2.ª Com efeito, subsiste nos autos um vício que inquina todo o processado, i.e. a deficiente fundamentação da decisão administrativa recorrida.
3.ª Vício gerador de nulidade processual, que deve determinar a absolvição da Recorrente, com todas as legais consequências.
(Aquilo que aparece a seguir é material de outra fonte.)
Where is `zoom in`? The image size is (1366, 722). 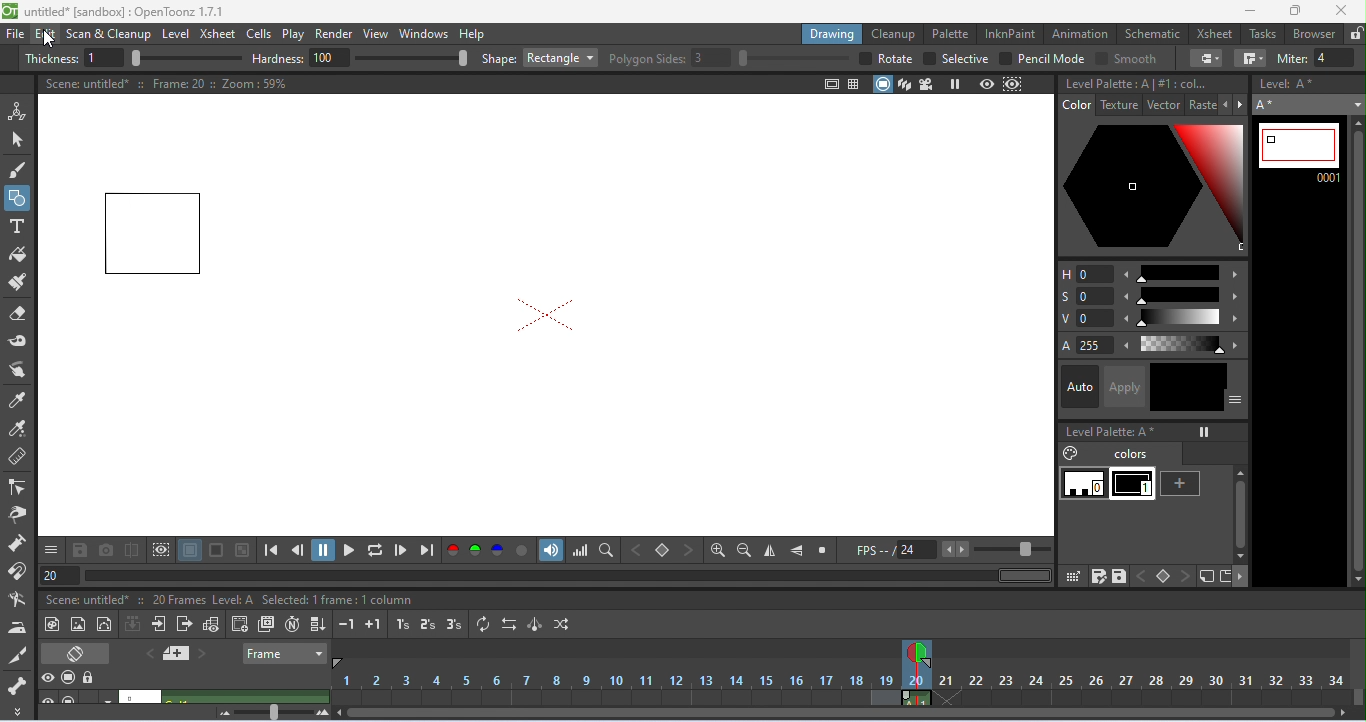
zoom in is located at coordinates (718, 551).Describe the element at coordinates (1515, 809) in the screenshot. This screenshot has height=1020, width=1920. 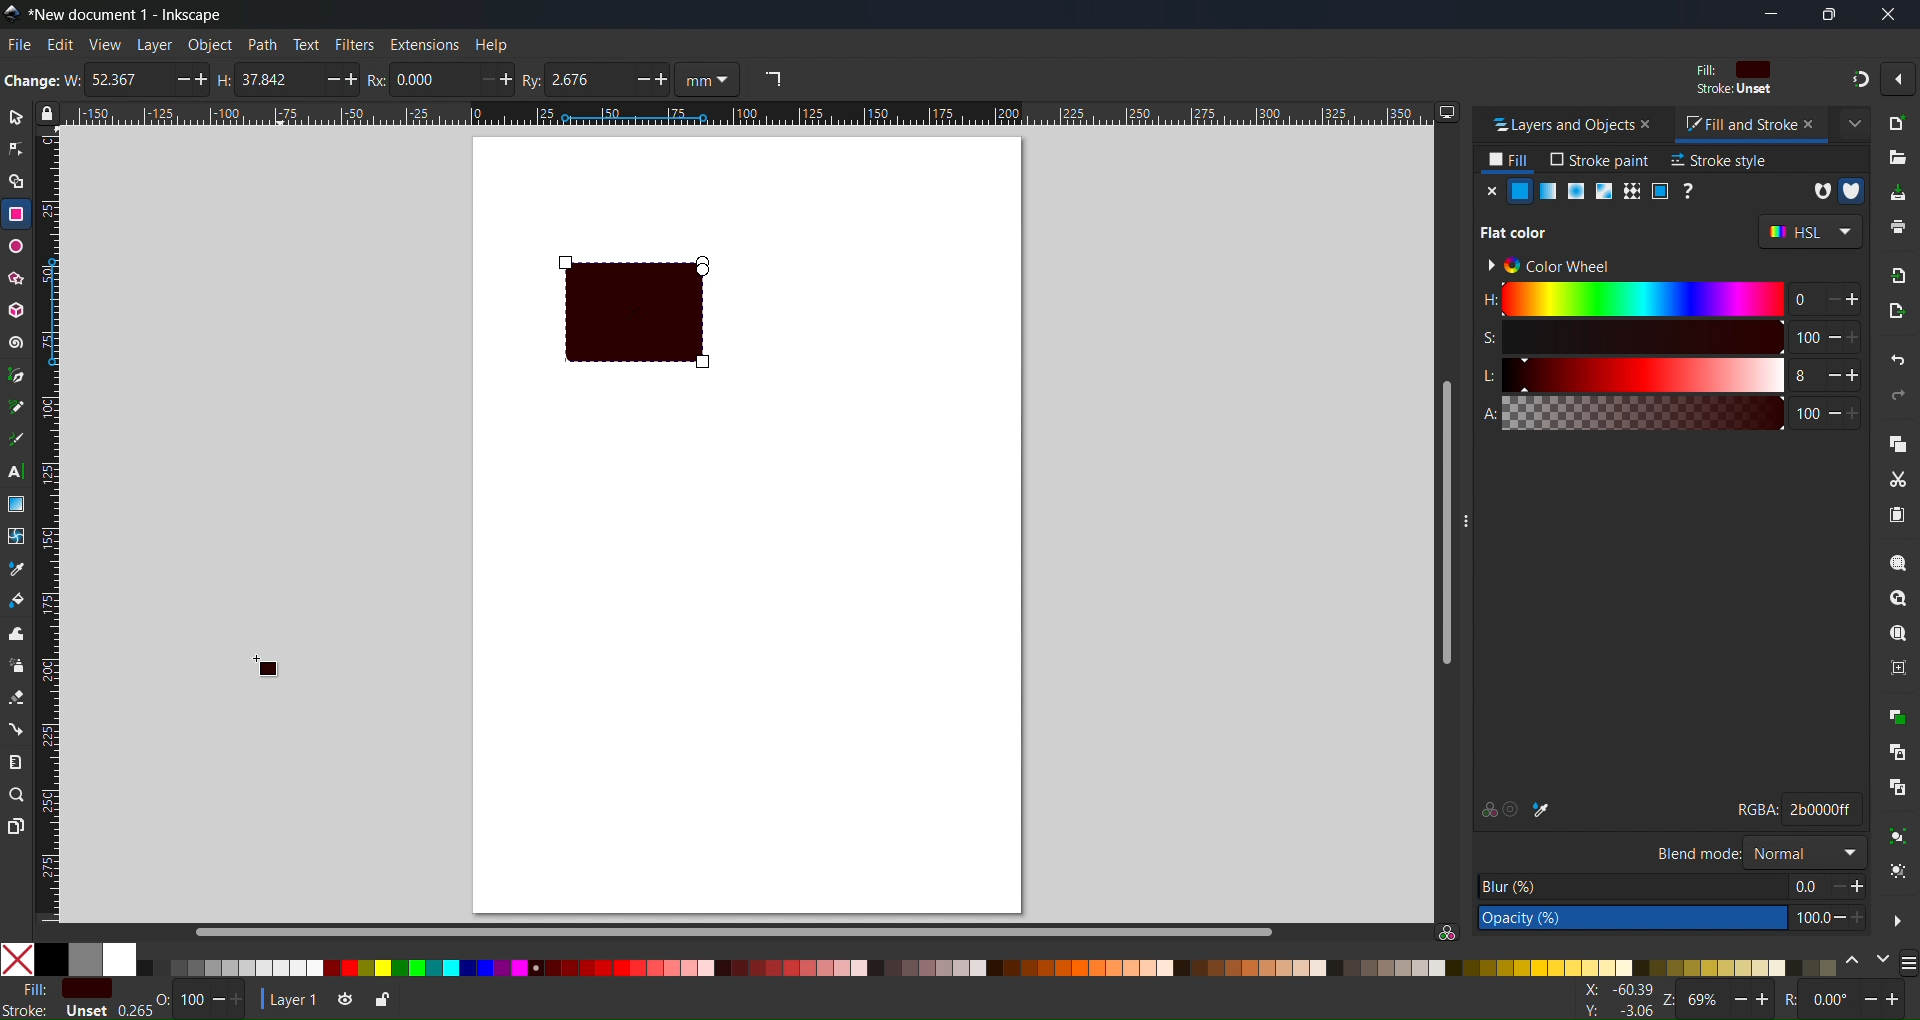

4.ª o Tribunal "a quo" deu como provado que – cfr. ponto III ("Fundamentação de facto), al. A – "A arguida, no dia 2012.09.20, pelas 15h45m, no local arruamento a sul da vila de Carregal do Sal, conduzindo o veículo automóvel ligeiro de passageiros com a matrícula (...) CE, fazia uso indevido de telemóvel durante a marcha do veículo, mantendo para o efeito a mão esquerda ocupada".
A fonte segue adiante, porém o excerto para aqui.